It is not difficult to see why a lot of people are offended by an article written by an aide for U.S. Sen. Phil Gramm for Proceedings, a magazine for career Navy personnel.
The fictional tale is a satire of Navy life in the not-too-distant future in which the author mocks the concepts of women and ethnic diversity in the military and foreshadows a warm-and-fuzzy Navy more concerned with rain forest preservation than defense.
The story features war ships equipped with day-care nurseries and a sailor who wins a lawsuit claiming his commander (who serves aboard the U.S. Rep. Patricia Schroeder) was insensitive to his "IndoUgric" heritage. The piece clearly is a wistful plea for less complicated days of yore, when the Navy was for men and no one worried about whether minorities were adequately represented or treated fairly.

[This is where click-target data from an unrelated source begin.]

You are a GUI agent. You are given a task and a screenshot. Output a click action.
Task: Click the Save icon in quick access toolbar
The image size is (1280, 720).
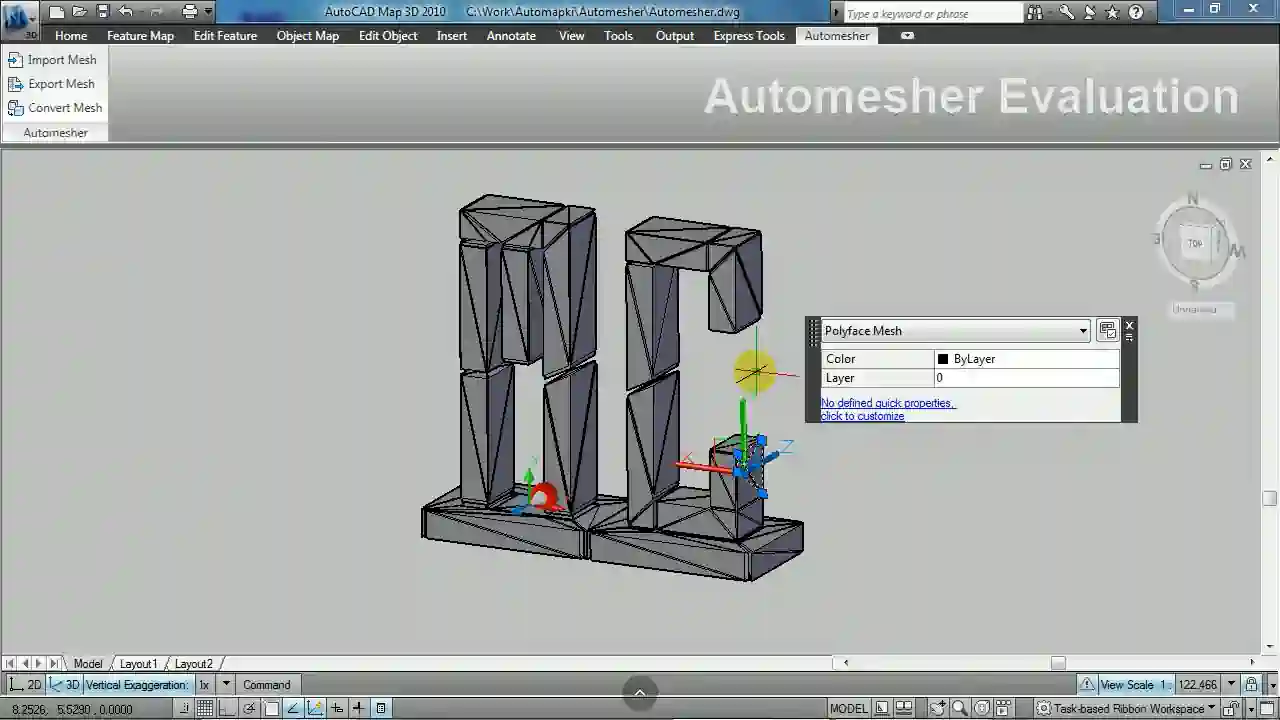(102, 12)

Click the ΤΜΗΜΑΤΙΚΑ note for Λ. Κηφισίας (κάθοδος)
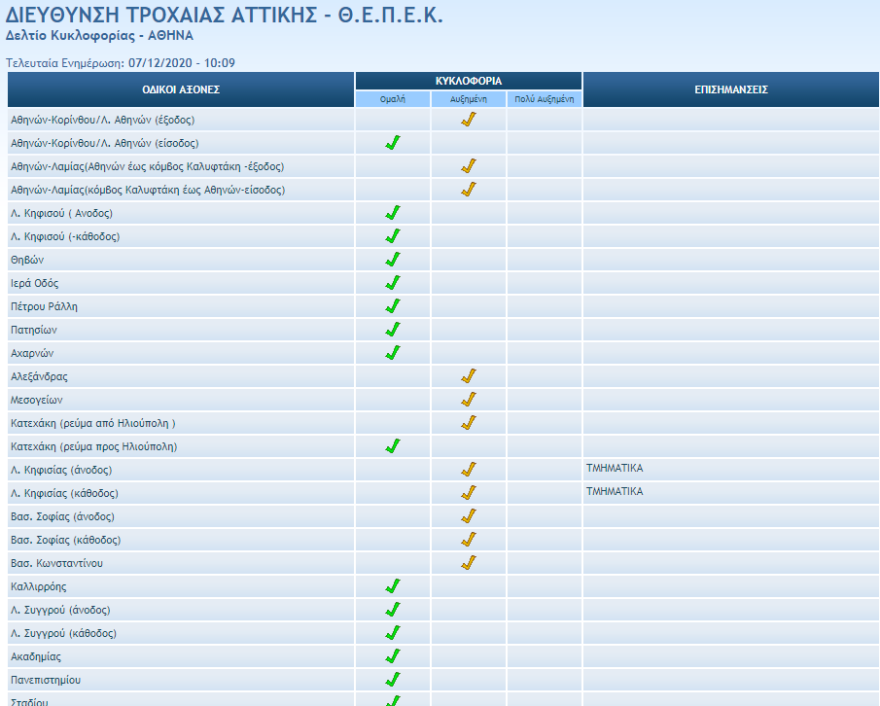[x=615, y=491]
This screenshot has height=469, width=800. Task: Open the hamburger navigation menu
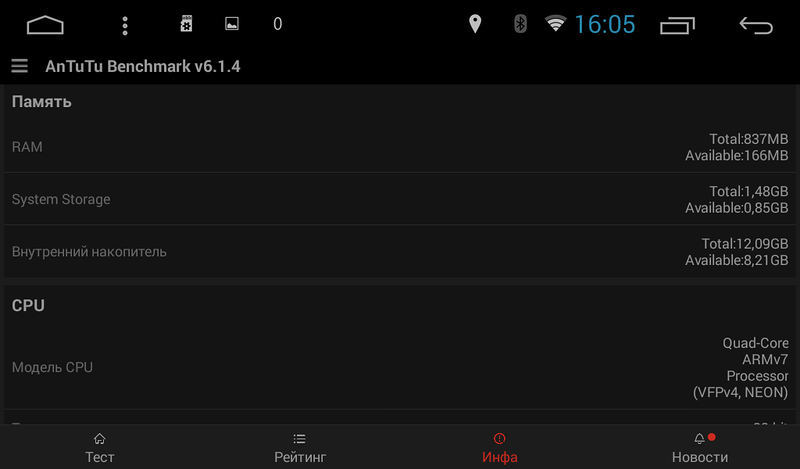coord(19,66)
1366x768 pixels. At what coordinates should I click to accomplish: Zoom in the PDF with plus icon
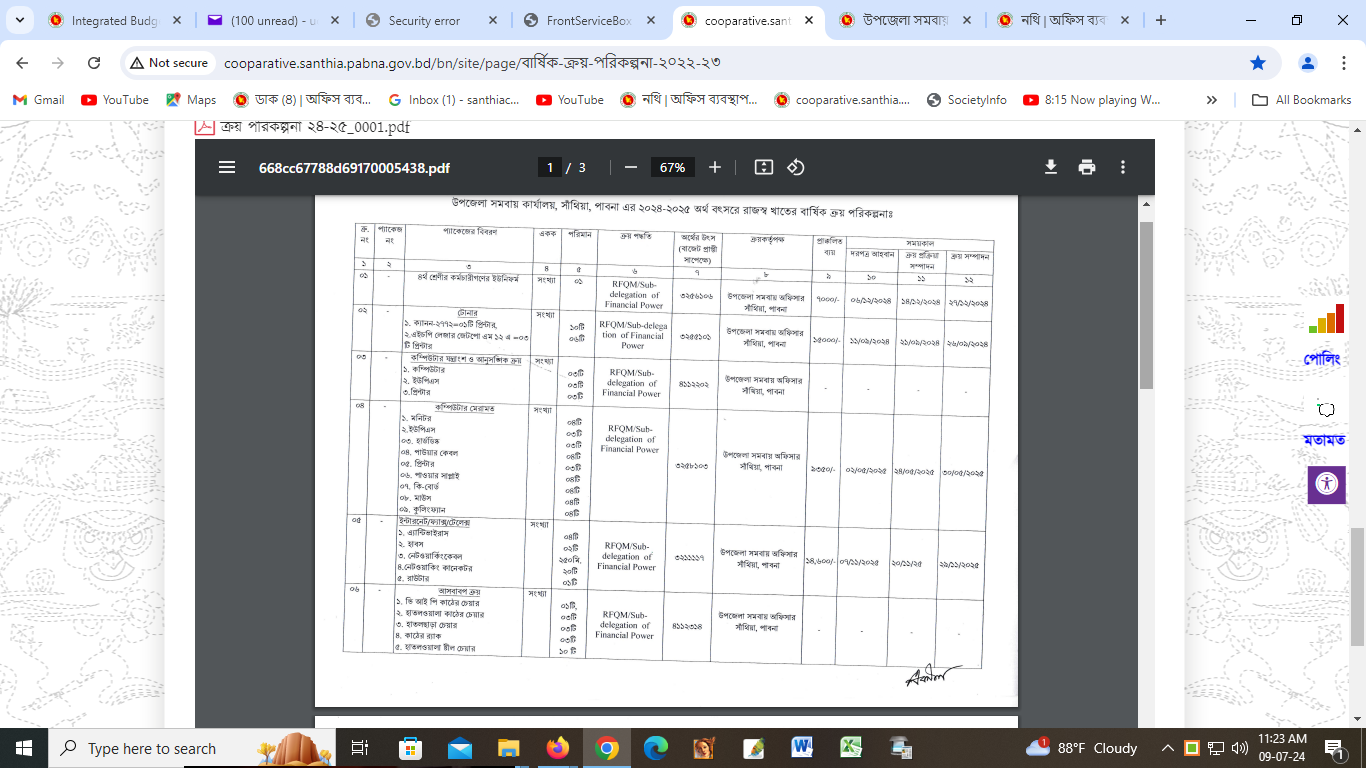pyautogui.click(x=715, y=168)
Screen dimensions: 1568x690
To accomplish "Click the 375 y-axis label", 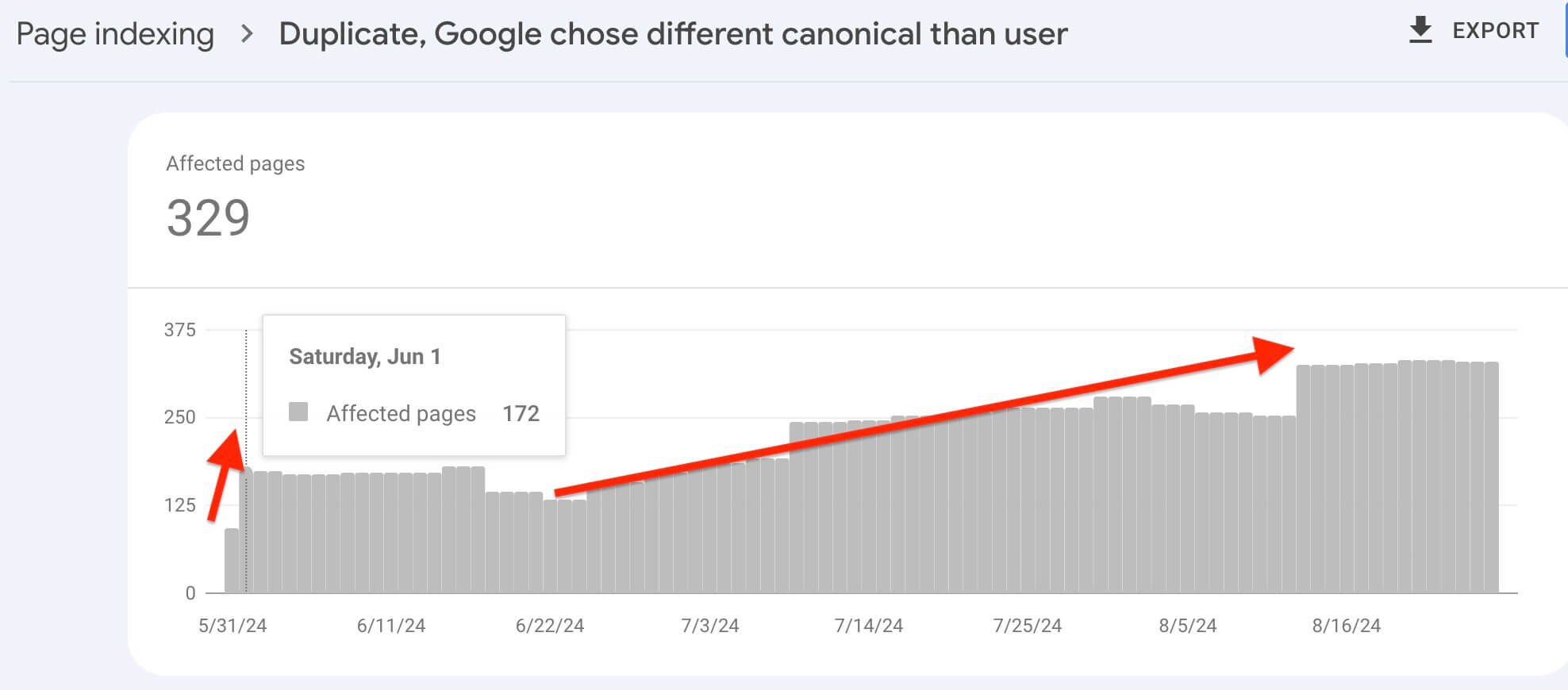I will [180, 330].
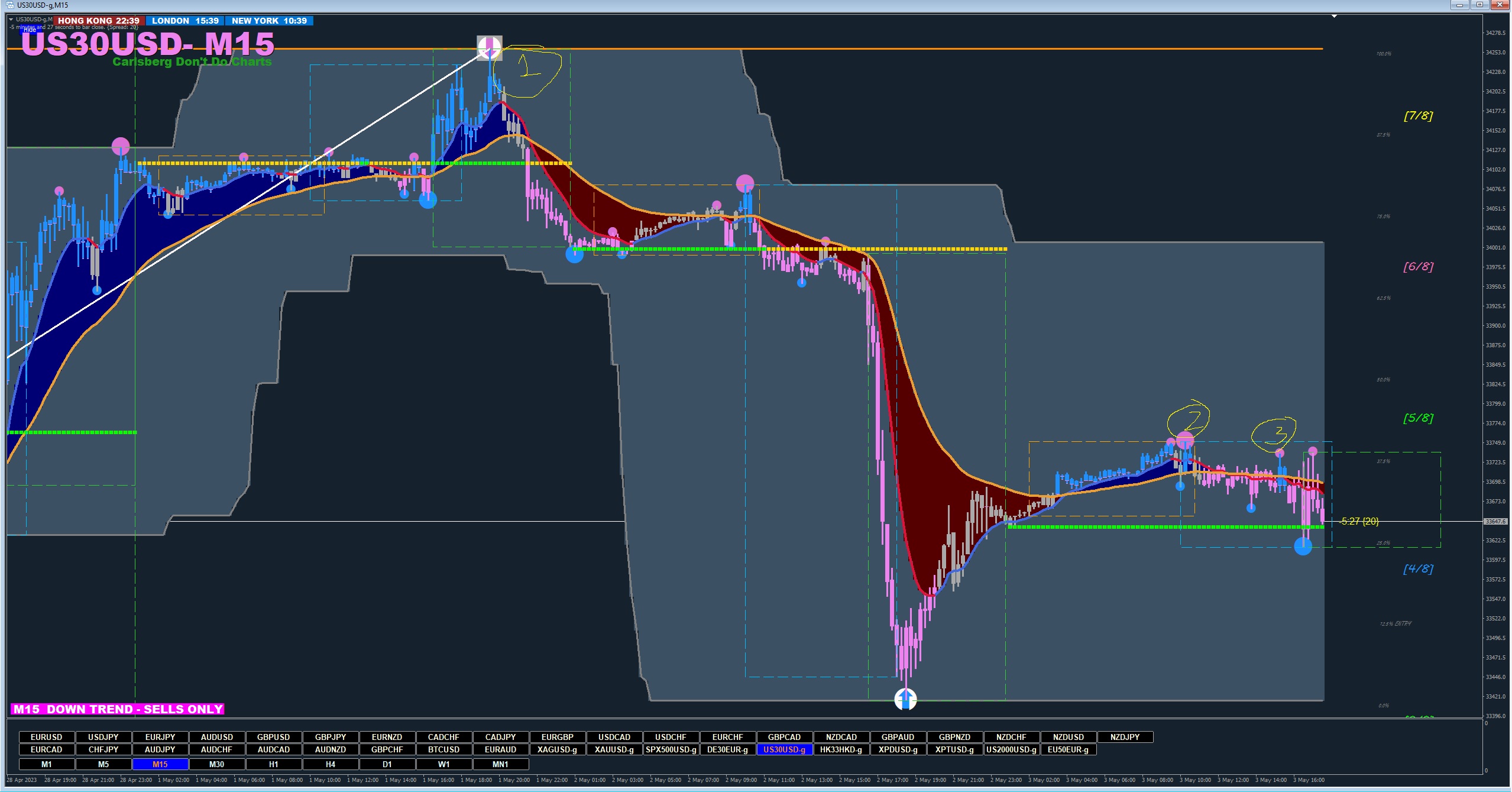Switch chart to XAUUSD-g symbol
The height and width of the screenshot is (792, 1512).
(x=614, y=749)
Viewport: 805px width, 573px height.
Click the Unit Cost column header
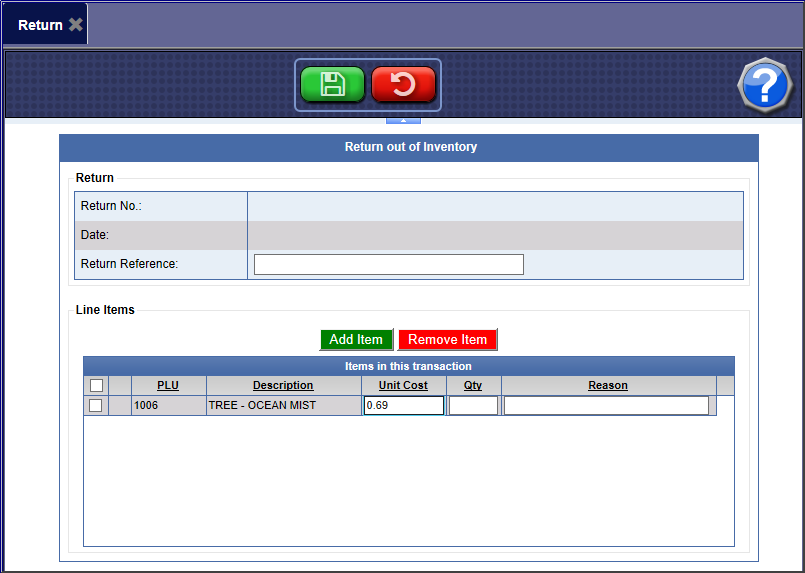point(403,386)
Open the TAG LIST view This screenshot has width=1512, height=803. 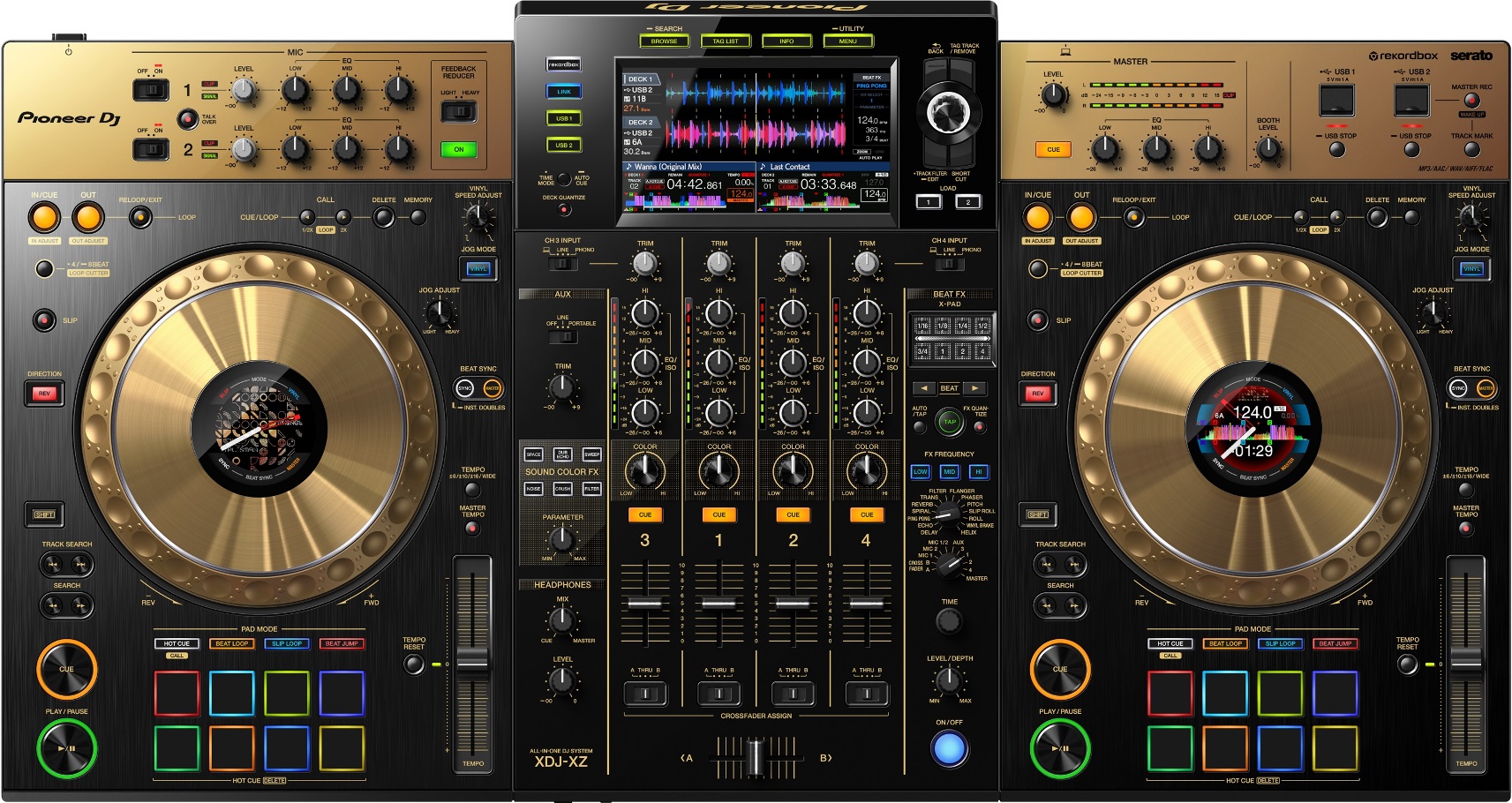pos(725,41)
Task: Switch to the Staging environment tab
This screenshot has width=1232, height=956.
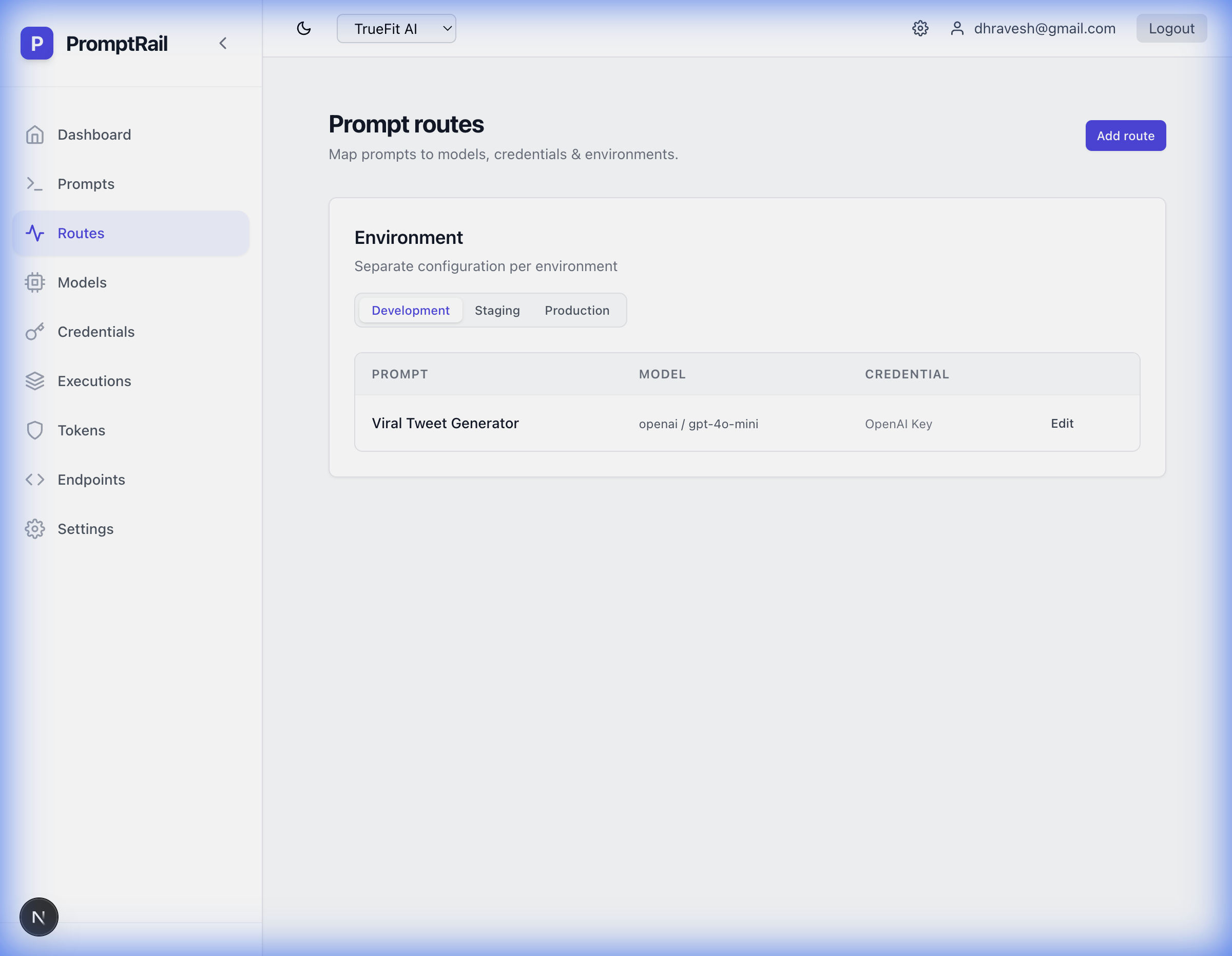Action: tap(497, 311)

Those of us who have seen women triumph over the rigors of Naval Academy training and who believe diversity strengthens any organization are bound to disagree with this article's message -- namely, that diversifying the Navy will destroy it.
Nonetheless, there's no reason why Proceedings should not have carried the piece. The magazine is not the voice of the U.S. Navy; it is published by the U.S. Naval Institute in Annapolis, a private organization. And though top Navy leaders sit on its Board of Control, the views of contributing writers do not necessarily reflect those of the Navy any more than the views of the various columnists on The Sun's Opinion-Commentary page reflect those of the newspaper.
Whether women belong on combat vessels and to what extent the Navy should seek out minority recruits remain controversial issues for people affiliated with the Navy. Those who feel the sentiments expressed in the article are antiquated and bigoted would prefer that Proceedings not dignify the opposing view by publishing it.
But many Navy personnel sincerely fear that abandoning the old ways means a less effective fighting force. These people are part of Proceedings' audience. It makes sense that the magazine would continue to debate and explore a variety of perspectives on these sensitive matters.
Yes, the satire reflects a "reactionary, fear-of-the-future attitude," as an aide for Congresswoman Schroeder put it. But the author has a right to his opinion, and he chose an appropriate vehicle for expressing it.